*** Opening of Information provided ***

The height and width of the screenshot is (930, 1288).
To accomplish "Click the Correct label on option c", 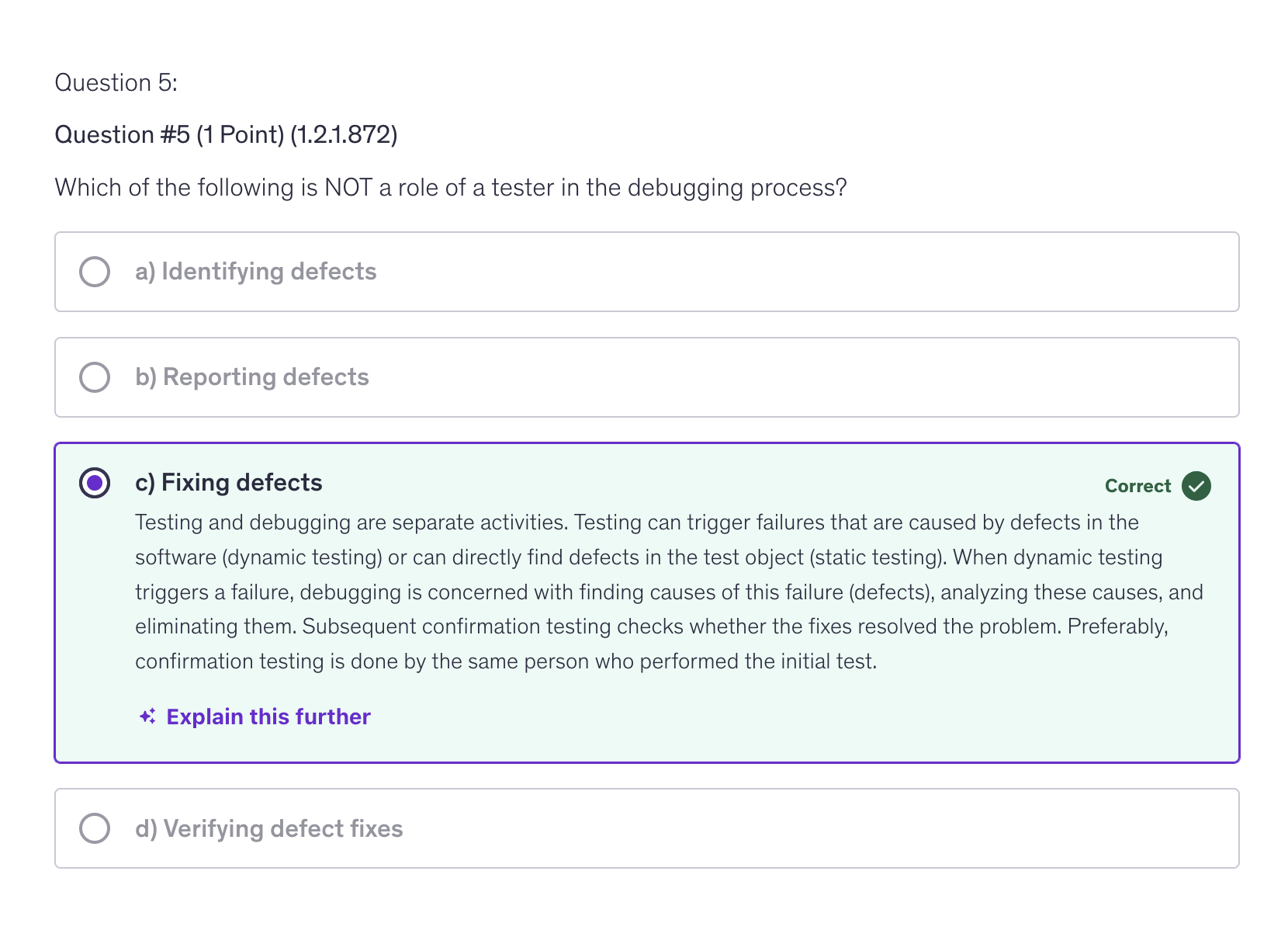I will (1137, 486).
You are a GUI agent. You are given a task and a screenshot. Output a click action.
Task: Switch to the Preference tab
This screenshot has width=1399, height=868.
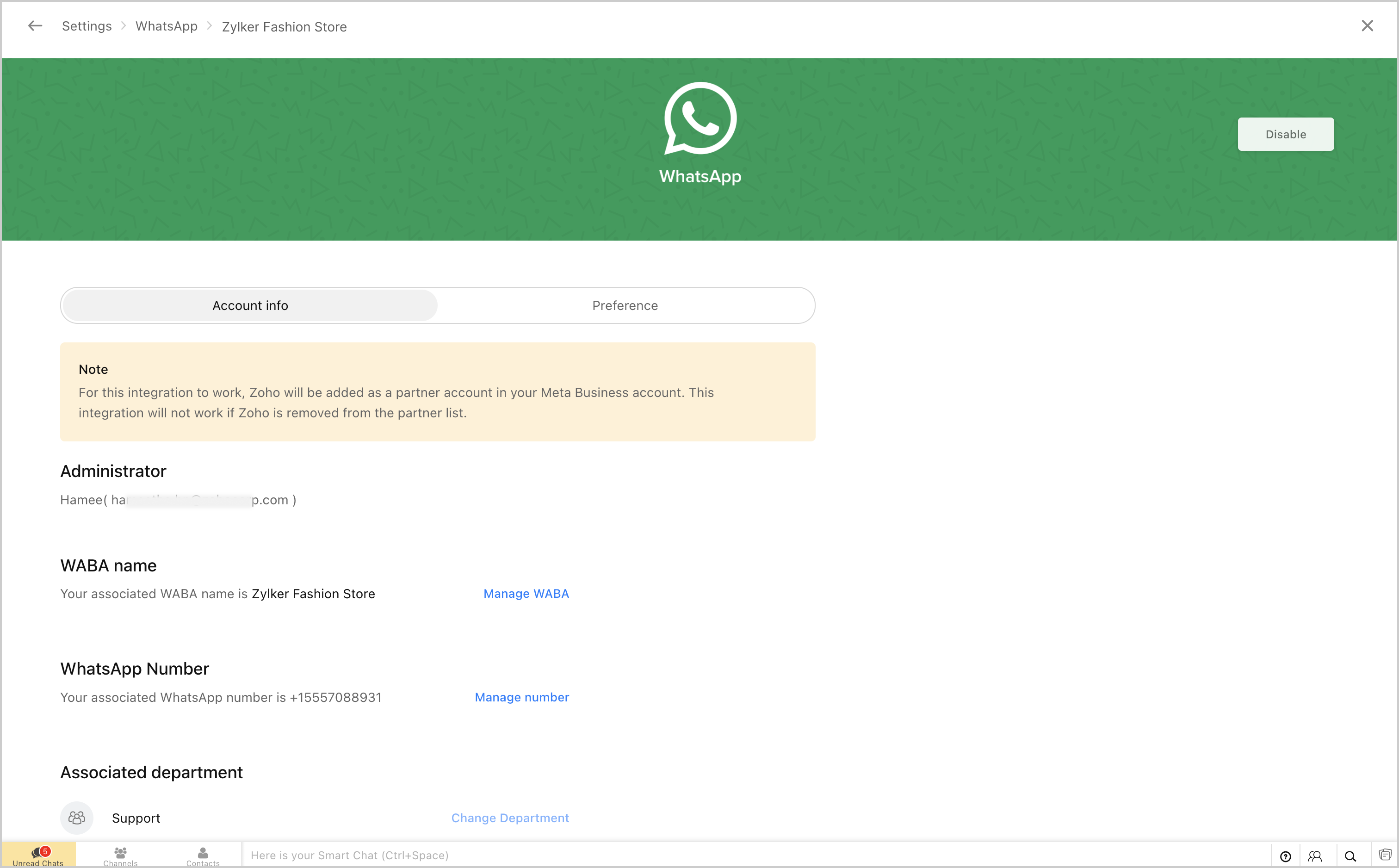tap(625, 305)
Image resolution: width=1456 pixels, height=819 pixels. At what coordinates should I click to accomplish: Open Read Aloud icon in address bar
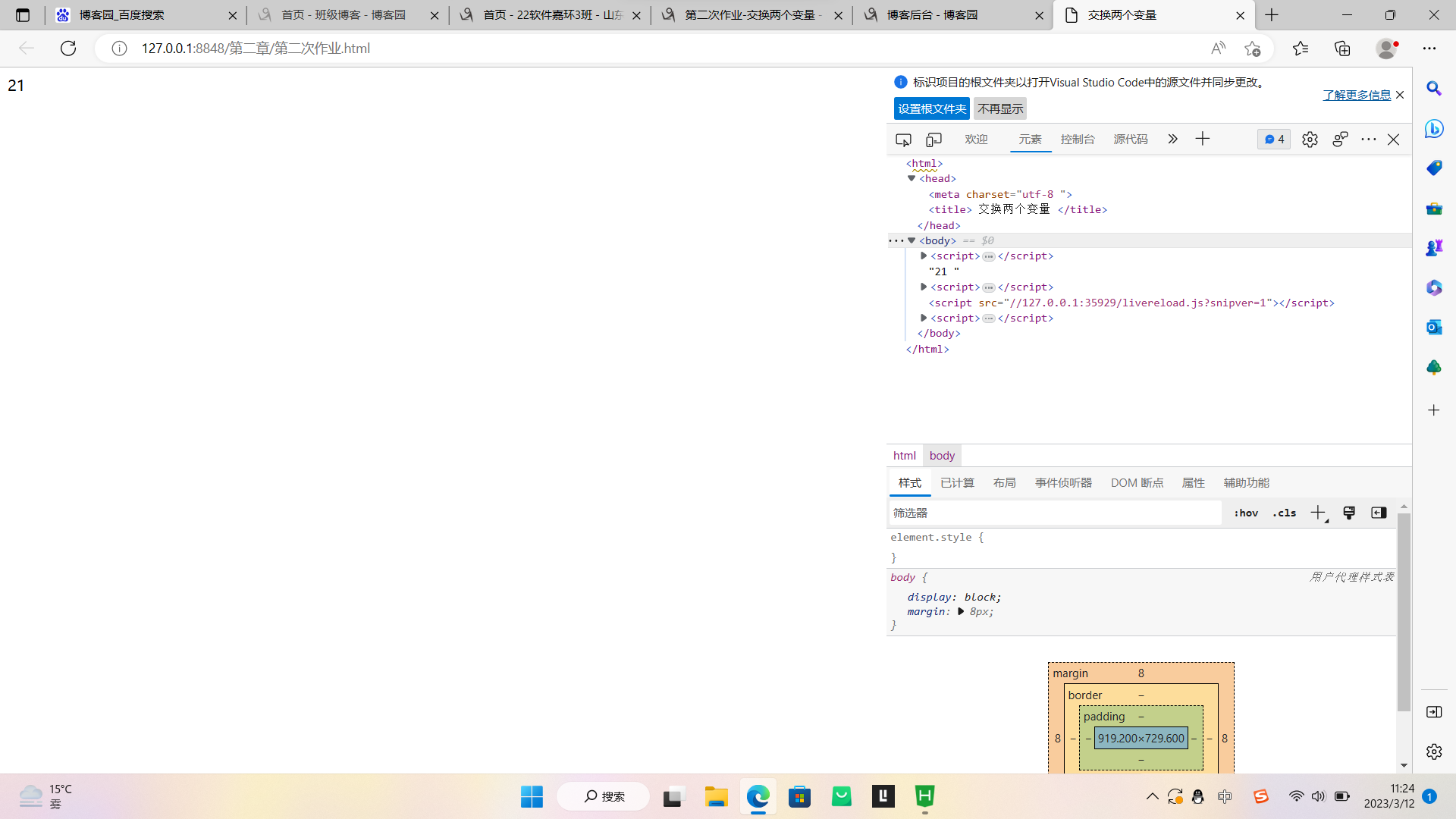1218,49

*** Close of Information provided ***

▸ What you will do: These lines alone form the answer: the one containing "Image resolution: width=1456" and every line after it through the end of the material, exactly as written, pictures left out.

▸ Your solution:
Image resolution: width=1456 pixels, height=819 pixels. At what coordinates should I click to accomplish: Open Read Aloud icon in address bar
1218,49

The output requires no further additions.